_HOW TO COMPLETE THIS TASK_.
Using the data below, return the stretch from the line that contains "At what coordinates should I click to accomplish: Click inside" through the line that contains "Expand the Pessoas", both included, exactly as it stands and nothing beyond it.
*** Opening of ENTRIES SUPPLIED ***
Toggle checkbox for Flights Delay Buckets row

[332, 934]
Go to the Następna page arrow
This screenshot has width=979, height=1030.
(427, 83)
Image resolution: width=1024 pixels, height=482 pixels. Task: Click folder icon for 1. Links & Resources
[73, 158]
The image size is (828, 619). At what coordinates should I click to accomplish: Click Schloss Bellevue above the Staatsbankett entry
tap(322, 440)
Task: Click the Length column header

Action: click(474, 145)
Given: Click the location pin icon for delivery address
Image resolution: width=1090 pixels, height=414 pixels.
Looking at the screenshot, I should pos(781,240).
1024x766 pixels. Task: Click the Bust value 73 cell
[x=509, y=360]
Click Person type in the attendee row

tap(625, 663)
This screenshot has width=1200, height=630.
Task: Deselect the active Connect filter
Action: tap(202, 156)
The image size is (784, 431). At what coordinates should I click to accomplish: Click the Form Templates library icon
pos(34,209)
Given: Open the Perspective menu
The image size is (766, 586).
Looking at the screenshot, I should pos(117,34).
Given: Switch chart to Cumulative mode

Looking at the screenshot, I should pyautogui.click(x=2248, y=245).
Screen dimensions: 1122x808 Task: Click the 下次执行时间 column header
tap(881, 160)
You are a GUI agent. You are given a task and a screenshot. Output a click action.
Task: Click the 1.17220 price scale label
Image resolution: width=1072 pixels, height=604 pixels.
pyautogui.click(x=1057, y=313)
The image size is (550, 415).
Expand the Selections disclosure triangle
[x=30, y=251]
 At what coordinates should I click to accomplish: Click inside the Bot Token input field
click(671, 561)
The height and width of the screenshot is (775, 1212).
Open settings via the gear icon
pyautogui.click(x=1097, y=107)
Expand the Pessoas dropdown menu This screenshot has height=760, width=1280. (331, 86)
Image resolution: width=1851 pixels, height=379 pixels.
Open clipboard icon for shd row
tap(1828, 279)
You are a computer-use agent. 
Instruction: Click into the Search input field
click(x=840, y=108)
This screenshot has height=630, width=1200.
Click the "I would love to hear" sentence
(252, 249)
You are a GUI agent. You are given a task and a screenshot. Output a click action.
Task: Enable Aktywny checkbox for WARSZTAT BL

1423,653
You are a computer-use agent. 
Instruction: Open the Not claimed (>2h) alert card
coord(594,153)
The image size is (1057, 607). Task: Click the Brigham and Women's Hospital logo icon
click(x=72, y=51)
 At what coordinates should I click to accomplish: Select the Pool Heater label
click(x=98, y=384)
*** Close of ENTRIES SUPPLIED ***
_RESPONSE BELOW_.
 At what coordinates should I click to accomplish: Click inside the Bot Token input field
click(671, 561)
The height and width of the screenshot is (775, 1212).
Open settings via the gear icon
pyautogui.click(x=1097, y=107)
Expand the Pessoas dropdown menu This screenshot has height=760, width=1280. (331, 86)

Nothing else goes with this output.